Já em 2018, Vânia era a primeira mulher a assumir a Secretaria Geral da Federação dos Trabalhadores Rurais e Agricultores e Agricultoras Familiares do Estado da Bahia (Fetag-BA). Com muita humildade e simplicidade, ela vai navegando nos mares do machismo e se impondo como uma figura ímpar no movimento sindical. Removendo as pedras do caminho como as mulheres sabem fazer melhor do que ninguém.
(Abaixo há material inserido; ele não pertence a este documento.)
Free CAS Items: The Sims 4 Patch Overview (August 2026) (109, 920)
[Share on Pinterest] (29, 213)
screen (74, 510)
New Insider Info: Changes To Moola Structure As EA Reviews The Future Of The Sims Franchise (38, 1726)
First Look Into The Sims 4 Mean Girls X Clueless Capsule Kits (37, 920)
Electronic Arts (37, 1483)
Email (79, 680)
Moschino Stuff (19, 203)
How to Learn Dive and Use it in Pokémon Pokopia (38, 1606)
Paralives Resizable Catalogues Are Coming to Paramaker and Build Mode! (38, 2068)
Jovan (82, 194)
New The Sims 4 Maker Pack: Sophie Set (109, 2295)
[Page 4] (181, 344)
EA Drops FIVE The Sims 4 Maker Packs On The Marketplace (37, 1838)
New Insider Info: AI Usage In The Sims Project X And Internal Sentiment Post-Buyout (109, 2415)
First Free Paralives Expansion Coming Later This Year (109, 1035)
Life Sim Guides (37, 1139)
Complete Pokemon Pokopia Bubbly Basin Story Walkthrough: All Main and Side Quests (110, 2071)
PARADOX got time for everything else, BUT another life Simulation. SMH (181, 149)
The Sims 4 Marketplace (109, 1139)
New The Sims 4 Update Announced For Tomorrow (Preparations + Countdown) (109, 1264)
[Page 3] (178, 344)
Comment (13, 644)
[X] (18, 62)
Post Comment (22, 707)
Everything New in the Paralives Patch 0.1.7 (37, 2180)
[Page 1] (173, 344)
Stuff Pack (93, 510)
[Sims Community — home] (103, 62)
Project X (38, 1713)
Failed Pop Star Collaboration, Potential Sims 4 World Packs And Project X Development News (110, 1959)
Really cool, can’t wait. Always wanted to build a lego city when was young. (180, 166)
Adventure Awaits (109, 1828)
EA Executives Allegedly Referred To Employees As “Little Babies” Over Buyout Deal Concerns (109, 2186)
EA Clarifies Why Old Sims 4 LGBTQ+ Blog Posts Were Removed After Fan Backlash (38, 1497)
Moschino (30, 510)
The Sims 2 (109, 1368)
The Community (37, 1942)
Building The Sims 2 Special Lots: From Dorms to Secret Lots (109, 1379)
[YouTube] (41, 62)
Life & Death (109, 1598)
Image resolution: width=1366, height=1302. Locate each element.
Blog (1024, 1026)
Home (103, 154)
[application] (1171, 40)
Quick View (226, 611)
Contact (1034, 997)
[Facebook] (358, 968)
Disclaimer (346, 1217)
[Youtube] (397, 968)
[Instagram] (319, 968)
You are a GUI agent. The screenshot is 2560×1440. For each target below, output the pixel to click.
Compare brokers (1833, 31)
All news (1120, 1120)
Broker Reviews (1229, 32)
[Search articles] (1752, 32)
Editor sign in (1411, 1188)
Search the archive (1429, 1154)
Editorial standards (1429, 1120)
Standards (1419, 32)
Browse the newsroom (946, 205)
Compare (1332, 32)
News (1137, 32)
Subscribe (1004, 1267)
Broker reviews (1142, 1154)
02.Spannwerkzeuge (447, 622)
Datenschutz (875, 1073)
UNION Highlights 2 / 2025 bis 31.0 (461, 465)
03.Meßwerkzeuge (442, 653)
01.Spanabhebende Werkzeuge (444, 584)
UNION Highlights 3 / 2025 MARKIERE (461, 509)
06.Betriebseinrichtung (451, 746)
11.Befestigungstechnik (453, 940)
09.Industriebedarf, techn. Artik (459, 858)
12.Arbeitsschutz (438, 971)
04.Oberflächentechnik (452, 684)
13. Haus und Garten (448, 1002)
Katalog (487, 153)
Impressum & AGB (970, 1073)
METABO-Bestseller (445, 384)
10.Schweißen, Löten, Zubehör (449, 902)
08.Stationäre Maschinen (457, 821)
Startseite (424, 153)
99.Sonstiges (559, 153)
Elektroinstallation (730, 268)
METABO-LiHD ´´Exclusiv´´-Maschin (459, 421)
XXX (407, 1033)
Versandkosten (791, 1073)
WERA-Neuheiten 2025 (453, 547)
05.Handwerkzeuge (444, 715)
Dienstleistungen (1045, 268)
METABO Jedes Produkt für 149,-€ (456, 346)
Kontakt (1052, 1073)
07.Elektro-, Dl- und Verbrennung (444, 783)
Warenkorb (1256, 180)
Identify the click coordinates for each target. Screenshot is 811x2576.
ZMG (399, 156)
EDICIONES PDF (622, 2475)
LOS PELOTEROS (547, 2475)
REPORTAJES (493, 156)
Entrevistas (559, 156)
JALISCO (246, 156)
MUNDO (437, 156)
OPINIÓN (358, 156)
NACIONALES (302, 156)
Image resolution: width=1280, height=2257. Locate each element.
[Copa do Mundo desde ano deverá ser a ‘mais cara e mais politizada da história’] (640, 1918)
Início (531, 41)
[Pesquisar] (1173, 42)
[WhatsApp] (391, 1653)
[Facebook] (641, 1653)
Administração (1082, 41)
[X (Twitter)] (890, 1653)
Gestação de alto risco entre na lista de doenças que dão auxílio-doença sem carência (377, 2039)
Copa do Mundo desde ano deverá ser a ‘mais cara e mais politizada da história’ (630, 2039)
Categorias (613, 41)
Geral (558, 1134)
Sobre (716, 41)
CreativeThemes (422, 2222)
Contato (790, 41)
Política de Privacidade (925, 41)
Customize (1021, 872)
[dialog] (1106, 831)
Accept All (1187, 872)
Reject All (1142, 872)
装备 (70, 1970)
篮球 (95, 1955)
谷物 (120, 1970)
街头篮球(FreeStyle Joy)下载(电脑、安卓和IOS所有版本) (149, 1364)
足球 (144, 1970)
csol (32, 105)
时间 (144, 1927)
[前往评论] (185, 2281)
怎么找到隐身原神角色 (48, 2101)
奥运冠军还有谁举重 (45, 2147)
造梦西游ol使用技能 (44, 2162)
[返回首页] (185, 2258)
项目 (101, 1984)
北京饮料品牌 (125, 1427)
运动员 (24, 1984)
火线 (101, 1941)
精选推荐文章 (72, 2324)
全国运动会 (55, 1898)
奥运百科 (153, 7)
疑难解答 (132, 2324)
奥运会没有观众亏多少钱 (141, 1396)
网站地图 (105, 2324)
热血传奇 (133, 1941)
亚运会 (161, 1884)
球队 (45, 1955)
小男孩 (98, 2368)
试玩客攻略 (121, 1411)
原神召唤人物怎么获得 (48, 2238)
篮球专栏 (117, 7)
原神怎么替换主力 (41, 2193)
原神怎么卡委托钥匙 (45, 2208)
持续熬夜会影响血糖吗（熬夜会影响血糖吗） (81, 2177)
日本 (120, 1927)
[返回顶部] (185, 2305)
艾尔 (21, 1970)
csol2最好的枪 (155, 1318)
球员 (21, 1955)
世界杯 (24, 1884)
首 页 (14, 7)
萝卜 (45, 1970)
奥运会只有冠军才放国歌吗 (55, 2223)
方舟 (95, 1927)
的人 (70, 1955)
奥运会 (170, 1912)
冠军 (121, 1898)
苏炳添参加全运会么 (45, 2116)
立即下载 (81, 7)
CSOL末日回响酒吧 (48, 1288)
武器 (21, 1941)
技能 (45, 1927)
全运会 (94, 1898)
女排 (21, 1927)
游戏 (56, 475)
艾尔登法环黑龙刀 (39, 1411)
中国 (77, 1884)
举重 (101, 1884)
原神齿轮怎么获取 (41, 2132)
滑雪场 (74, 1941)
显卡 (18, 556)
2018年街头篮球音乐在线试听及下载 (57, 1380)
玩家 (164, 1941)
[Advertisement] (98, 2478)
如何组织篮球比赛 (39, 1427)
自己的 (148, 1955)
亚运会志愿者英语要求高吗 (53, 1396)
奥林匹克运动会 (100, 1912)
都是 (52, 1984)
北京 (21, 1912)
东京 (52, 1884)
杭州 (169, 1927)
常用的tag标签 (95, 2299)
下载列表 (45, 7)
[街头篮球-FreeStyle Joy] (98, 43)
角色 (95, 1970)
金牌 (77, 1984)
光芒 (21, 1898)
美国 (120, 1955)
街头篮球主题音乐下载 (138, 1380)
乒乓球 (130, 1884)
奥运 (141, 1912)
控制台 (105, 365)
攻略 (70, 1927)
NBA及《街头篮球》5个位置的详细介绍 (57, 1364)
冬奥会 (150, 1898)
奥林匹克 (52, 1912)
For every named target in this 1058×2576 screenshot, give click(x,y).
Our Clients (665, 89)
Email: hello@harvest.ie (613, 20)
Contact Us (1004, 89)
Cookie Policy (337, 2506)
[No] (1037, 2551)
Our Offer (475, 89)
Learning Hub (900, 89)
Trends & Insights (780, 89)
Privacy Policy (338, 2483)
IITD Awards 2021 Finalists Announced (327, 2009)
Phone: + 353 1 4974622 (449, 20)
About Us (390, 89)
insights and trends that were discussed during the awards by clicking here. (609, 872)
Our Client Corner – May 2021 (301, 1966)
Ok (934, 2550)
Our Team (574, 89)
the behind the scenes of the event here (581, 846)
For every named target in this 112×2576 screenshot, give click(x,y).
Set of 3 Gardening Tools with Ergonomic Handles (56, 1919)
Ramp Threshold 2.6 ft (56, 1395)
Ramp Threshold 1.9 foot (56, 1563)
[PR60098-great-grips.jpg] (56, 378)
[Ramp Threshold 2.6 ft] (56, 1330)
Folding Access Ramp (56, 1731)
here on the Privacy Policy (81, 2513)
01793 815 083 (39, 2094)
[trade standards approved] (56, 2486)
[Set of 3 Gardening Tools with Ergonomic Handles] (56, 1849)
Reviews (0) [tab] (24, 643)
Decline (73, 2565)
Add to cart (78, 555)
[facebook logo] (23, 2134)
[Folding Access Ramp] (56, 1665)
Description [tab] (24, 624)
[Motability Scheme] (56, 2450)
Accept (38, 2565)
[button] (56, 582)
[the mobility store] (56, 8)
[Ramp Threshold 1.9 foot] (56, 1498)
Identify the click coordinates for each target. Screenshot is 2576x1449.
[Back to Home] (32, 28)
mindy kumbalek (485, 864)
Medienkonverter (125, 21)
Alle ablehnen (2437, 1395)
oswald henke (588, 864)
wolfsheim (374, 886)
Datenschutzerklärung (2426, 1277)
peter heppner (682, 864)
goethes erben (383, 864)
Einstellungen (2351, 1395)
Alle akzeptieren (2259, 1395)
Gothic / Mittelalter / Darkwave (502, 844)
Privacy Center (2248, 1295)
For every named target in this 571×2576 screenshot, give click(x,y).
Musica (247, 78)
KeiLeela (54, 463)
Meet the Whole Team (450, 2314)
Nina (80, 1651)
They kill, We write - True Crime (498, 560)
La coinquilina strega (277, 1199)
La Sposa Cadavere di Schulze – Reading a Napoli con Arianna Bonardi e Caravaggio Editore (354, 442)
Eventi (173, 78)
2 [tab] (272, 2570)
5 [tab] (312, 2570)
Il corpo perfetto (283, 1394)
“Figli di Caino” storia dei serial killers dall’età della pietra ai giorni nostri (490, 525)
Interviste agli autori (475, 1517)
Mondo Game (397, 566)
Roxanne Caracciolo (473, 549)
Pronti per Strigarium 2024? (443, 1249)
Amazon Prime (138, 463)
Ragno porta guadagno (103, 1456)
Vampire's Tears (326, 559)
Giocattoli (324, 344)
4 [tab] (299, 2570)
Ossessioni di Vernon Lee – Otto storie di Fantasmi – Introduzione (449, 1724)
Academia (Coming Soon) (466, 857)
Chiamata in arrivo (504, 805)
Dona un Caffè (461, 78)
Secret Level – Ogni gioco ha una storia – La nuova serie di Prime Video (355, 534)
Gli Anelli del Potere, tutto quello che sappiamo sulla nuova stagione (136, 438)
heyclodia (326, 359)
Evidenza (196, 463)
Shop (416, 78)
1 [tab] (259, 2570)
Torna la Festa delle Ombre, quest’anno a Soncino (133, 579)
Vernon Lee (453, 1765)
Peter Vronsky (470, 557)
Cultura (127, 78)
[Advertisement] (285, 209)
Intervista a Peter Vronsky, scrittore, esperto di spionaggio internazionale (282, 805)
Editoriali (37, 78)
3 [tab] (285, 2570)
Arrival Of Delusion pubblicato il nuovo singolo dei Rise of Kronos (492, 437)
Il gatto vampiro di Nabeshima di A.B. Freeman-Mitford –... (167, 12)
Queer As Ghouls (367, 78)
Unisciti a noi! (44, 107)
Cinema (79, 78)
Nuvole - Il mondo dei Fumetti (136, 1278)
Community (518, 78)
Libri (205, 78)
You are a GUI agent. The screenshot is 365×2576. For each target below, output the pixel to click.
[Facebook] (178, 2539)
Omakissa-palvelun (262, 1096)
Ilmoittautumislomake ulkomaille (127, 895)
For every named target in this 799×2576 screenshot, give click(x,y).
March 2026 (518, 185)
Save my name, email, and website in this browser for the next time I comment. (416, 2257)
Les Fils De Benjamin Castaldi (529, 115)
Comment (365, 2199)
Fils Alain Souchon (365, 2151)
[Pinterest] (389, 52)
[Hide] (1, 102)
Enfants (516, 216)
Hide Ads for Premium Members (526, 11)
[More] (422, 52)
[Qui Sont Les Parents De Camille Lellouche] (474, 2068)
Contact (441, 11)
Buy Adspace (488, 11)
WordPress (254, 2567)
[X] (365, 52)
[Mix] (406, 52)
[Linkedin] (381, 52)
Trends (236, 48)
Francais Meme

Para ela, “ter uma mulher à frente da coordenação da Contag é um marco e uma reparação histórica, uma vez que a luta e a organização das mulheres fazem parte da trajetória da entidade”, porque “nós mulheres organizadas na Contag sempre lutamos pelos direitos das mulheres e a realização da Marcha das Margaridas é exemplo disso”, mas “queremos avançar ainda mais, lutaremos por mais direitos, políticas públicas e igualdade de gênero dentro e fora do nosso movimento”.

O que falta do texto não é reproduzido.